Assistée de Madame HALIFA Zaia, Greffière,
DEMANDEURS
Monsieur [P] [U]
[Adresse 1]
[Localité 3]
Madame [L] [Y] épouse [U]
[Adresse 1]
[Localité 3]
représentés par Me Soria LATRECHE, avocat au barreau de SEINE-SAINT-DENIS – 270
ET
DEFENDEUR
Monsieur [H] [S]
[Adresse 1]
[Localité 3]
représenté par Me Kamel YAHMI, avocat au barreau de PARIS – E663
COMPOSITION DU TRIBUNAL LORS DES DEBATS
Madame COSNARD, juge de l’exécution,
Assistée de Madame HALIFA, Greffière.
L’affaire a été plaidée le 03 Avril 2025, et mise en délibéré au 17 Avril 2025.
JUGEMENT
Prononcé le 17 Avril 2025 par mise à disposition au greffe, par décision Contradictoire et en premier ressort.
EXPOSÉ DU LITIGE
Par jugement du 19 novembre 2024, signifié le 15 janvier 2025, le juge des contentieux de la protection du tribunal de proximité d’Aubervilliers a notamment :
– prononcé la résiliation judiciaire du bail conclu entre Monsieur [P] [U] et Madame [L] [Y] épouse [U] d’une part et Monsieur [H] [S] d’autre part et portant sur le logement sis [Adresse 2],
– condamné Monsieur [P] [U] et Madame [L] [Y] épouse [U] à payer à Monsieur [H] [S] la somme de 11 563,31 euros au titre de l’arriéré locatif, outre une indemnité d’occupation mensuelle,
– condamné Monsieur [H] [S] à payer à Monsieur [P] [U] et Madame [L] [Y] épouse [U] la somme de 5000 euros au titre de leur préjudice de jouissance,
– autorisé l’expulsion de Monsieur [P] [U] et Madame [L] [Y] épouse [U] et de tous occupants de leur chef.
Un commandement de quitter les lieux leur a été délivré le 15 janvier 2025.
C’est dans ce contexte que, par requête du 19 février 2025, Monsieur [P] [U] et Madame [L] [Y] épouse [U] ont saisi le juge de l’exécution de la juridiction de céans afin que leur soit accordé, sur le fondement des articles L. 412-3 et L. 412-4 du code des procédures civiles d’exécution, un délai de 6 mois pour libérer les lieux.

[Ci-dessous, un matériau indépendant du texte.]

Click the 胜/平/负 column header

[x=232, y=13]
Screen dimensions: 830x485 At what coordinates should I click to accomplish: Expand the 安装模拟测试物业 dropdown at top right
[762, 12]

L’affaire a été appelée à l’audience du 3 avril 2025.
À cette audience, Monsieur [P] [U] et Madame [L] [Y] épouse [U], représentés par leur conseil, maintiennent leur demande. Ils sollicitent en outre le rejet de la demande reconventionnelle au titre de l’article 700 du code de procédure civile.
Ils font part de leur situation familiale, professionnelle et financière ainsi que de l’état de santé de Madame [L] [Y] épouse [U] et de leurs démarches de relogement. Ils indiquent que les APL ne leur sont pas versées compte tenu de l’état d’indécence du logement.
En défense, Monsieur [H] [S], représenté par son conseil, reprend oralement ses conclusions visées par le greffe le jour-même et demande au juge de l’exécution de :
– écarter des débats le rapport Citémétrie,
– rejeter la demande de délai,
– subsidiairement, conditionner tout délai au paiement de l’indemnité d’occupation totale,
– condamner Monsieur [P] [U] et Madame [L] [Y] épouse [U] à lui payer la somme de 500 euros au titre de l’article 700 du code de procédure civile.
Il indique avoir effectué dans le logement les travaux nécessaires et estime ne pas être responsable de l’apparition de nouveaux désordres éventuels. Il ajoute que la dette est importante et que les démarches de relogement sont insuffisantes.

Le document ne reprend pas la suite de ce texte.